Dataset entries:
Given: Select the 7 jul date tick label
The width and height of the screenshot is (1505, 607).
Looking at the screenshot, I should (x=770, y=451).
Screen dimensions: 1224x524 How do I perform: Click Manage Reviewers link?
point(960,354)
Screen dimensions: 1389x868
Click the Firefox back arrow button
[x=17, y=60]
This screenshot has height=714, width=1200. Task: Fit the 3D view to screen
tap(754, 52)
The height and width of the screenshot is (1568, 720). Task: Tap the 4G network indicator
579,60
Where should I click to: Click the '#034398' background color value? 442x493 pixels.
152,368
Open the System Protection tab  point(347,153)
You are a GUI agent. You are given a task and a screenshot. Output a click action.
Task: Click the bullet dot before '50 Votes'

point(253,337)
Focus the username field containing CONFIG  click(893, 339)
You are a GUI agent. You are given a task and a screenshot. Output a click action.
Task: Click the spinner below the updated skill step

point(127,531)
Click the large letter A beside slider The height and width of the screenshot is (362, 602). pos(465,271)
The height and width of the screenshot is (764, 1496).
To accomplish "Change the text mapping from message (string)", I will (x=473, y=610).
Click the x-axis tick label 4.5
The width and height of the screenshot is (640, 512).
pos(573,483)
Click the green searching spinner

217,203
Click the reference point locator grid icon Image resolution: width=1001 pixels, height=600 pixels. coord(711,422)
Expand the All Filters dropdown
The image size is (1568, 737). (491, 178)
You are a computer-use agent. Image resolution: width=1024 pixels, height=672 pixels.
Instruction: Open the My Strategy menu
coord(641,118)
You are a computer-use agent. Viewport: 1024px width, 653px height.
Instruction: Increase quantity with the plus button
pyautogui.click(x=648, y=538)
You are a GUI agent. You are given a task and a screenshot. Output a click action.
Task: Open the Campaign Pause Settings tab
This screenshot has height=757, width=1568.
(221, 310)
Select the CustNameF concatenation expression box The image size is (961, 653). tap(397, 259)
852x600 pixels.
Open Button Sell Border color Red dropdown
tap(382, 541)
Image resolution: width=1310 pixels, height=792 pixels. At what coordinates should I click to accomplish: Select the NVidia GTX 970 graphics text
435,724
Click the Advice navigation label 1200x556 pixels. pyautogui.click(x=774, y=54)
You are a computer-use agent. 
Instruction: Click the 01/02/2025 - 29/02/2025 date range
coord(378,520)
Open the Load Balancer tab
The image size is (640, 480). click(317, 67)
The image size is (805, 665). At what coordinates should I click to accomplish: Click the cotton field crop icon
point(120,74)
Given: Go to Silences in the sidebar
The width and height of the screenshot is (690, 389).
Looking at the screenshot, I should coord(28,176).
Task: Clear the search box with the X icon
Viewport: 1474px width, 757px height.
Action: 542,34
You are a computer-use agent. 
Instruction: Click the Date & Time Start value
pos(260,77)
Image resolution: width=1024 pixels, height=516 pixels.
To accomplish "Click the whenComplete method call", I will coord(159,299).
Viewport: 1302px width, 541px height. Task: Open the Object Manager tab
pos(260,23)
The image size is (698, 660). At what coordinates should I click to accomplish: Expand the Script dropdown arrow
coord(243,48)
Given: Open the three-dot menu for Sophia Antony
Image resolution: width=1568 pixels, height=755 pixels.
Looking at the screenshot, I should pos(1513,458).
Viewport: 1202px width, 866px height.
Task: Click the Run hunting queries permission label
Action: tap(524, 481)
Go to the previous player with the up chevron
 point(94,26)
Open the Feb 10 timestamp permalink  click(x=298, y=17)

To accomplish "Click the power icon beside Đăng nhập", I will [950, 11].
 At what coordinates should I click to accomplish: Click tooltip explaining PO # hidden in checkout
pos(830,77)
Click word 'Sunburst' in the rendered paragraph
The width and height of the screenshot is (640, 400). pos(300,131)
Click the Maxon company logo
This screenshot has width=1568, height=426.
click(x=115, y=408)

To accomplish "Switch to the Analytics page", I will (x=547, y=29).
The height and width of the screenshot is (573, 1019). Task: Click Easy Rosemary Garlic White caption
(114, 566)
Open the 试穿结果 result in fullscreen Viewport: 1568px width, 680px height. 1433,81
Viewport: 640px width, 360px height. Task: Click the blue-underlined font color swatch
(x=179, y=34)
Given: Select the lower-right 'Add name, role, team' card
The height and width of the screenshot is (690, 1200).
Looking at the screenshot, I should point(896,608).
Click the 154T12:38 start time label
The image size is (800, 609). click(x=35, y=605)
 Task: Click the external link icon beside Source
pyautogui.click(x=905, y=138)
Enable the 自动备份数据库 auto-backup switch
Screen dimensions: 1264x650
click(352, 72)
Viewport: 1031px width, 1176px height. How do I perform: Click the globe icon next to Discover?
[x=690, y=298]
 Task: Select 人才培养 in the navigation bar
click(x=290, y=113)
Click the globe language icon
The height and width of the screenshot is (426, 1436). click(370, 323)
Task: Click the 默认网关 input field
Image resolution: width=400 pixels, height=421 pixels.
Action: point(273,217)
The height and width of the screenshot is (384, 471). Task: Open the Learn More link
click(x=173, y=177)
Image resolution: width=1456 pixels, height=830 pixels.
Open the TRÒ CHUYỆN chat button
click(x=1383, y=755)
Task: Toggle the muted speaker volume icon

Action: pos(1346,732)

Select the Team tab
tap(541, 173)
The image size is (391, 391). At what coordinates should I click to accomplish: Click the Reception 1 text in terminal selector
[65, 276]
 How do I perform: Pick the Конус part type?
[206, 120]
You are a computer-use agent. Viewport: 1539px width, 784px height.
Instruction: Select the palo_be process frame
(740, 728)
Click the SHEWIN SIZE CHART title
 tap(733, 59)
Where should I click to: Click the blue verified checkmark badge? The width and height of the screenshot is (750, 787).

■ What to do ■
The records above need copying again. Keep each word as it is.

■ Answer to this task ■
Given: Select the 7 jul date tick label
The width and height of the screenshot is (1505, 607).
Looking at the screenshot, I should (x=770, y=451).
Screen dimensions: 1224x524 How do I perform: Click Manage Reviewers link?
point(960,354)
Screen dimensions: 1389x868
Click the Firefox back arrow button
[x=17, y=60]
This screenshot has height=714, width=1200. Task: Fit the 3D view to screen
tap(754, 52)
The height and width of the screenshot is (1568, 720). Task: Tap the 4G network indicator
579,60
Where should I click to: Click the '#034398' background color value? 442x493 pixels.
152,368
Open the System Protection tab  point(347,153)
You are a GUI agent. You are given a task and a screenshot. Output a click action.
Task: Click the bullet dot before '50 Votes'

point(253,337)
Focus the username field containing CONFIG  click(893, 339)
You are a GUI agent. You are given a task and a screenshot. Output a click action.
Task: Click the spinner below the updated skill step

point(127,531)
Click the large letter A beside slider The height and width of the screenshot is (362, 602). pos(465,271)
The height and width of the screenshot is (764, 1496).
To accomplish "Change the text mapping from message (string)", I will (x=473, y=610).
Click the x-axis tick label 4.5
The width and height of the screenshot is (640, 512).
pos(573,483)
Click the green searching spinner

217,203
Click the reference point locator grid icon Image resolution: width=1001 pixels, height=600 pixels. coord(711,422)
Expand the All Filters dropdown
The image size is (1568, 737). (491, 178)
You are a computer-use agent. Image resolution: width=1024 pixels, height=672 pixels.
Instruction: Open the My Strategy menu
coord(641,118)
You are a computer-use agent. Viewport: 1024px width, 653px height.
Instruction: Increase quantity with the plus button
pyautogui.click(x=648, y=538)
You are a GUI agent. You are given a task and a screenshot. Output a click action.
Task: Open the Campaign Pause Settings tab
This screenshot has height=757, width=1568.
(221, 310)
Select the CustNameF concatenation expression box The image size is (961, 653). tap(397, 259)
852x600 pixels.
Open Button Sell Border color Red dropdown
tap(382, 541)
Image resolution: width=1310 pixels, height=792 pixels. At what coordinates should I click to accomplish: Select the NVidia GTX 970 graphics text
435,724
Click the Advice navigation label 1200x556 pixels. pyautogui.click(x=774, y=54)
You are a computer-use agent. 
Instruction: Click the 01/02/2025 - 29/02/2025 date range
coord(378,520)
Open the Load Balancer tab
The image size is (640, 480). click(317, 67)
The image size is (805, 665). At what coordinates should I click to accomplish: Click the cotton field crop icon
point(120,74)
Given: Go to Silences in the sidebar
The width and height of the screenshot is (690, 389).
Looking at the screenshot, I should coord(28,176).
Task: Clear the search box with the X icon
Viewport: 1474px width, 757px height.
Action: 542,34
You are a computer-use agent. 
Instruction: Click the Date & Time Start value
pos(260,77)
Image resolution: width=1024 pixels, height=516 pixels.
To accomplish "Click the whenComplete method call", I will coord(159,299).
Viewport: 1302px width, 541px height. Task: Open the Object Manager tab
pos(260,23)
The image size is (698, 660). At what coordinates should I click to accomplish: Expand the Script dropdown arrow
coord(243,48)
Given: Open the three-dot menu for Sophia Antony
Image resolution: width=1568 pixels, height=755 pixels.
Looking at the screenshot, I should pos(1513,458).
Viewport: 1202px width, 866px height.
Task: Click the Run hunting queries permission label
Action: tap(524, 481)
Go to the previous player with the up chevron
 point(94,26)
Open the Feb 10 timestamp permalink  click(x=298, y=17)

To accomplish "Click the power icon beside Đăng nhập", I will [950, 11].
 At what coordinates should I click to accomplish: Click tooltip explaining PO # hidden in checkout
pos(830,77)
Click word 'Sunburst' in the rendered paragraph
The width and height of the screenshot is (640, 400). pos(300,131)
Click the Maxon company logo
This screenshot has width=1568, height=426.
click(x=115, y=408)

To accomplish "Switch to the Analytics page", I will (x=547, y=29).
The height and width of the screenshot is (573, 1019). Task: Click Easy Rosemary Garlic White caption
(114, 566)
Open the 试穿结果 result in fullscreen Viewport: 1568px width, 680px height. 1433,81
Viewport: 640px width, 360px height. Task: Click the blue-underlined font color swatch
(x=179, y=34)
Given: Select the lower-right 'Add name, role, team' card
The height and width of the screenshot is (690, 1200).
Looking at the screenshot, I should point(896,608).
Click the 154T12:38 start time label
The image size is (800, 609). click(x=35, y=605)
 Task: Click the external link icon beside Source
pyautogui.click(x=905, y=138)
Enable the 自动备份数据库 auto-backup switch
Screen dimensions: 1264x650
click(352, 72)
Viewport: 1031px width, 1176px height. How do I perform: Click the globe icon next to Discover?
[x=690, y=298]
 Task: Select 人才培养 in the navigation bar
click(x=290, y=113)
Click the globe language icon
The height and width of the screenshot is (426, 1436). click(370, 323)
Task: Click the 默认网关 input field
Image resolution: width=400 pixels, height=421 pixels.
Action: point(273,217)
The height and width of the screenshot is (384, 471). Task: Open the Learn More link
click(x=173, y=177)
Image resolution: width=1456 pixels, height=830 pixels.
Open the TRÒ CHUYỆN chat button
click(x=1383, y=755)
Task: Toggle the muted speaker volume icon

Action: pos(1346,732)

Select the Team tab
tap(541, 173)
The image size is (391, 391). At what coordinates should I click to accomplish: Click the Reception 1 text in terminal selector
[65, 276]
 How do I perform: Pick the Конус part type?
[206, 120]
You are a computer-use agent. Viewport: 1539px width, 784px height.
Instruction: Select the palo_be process frame
(740, 728)
Click the SHEWIN SIZE CHART title
 tap(733, 59)
Where should I click to: Click the blue verified checkmark badge? The width and height of the screenshot is (750, 787).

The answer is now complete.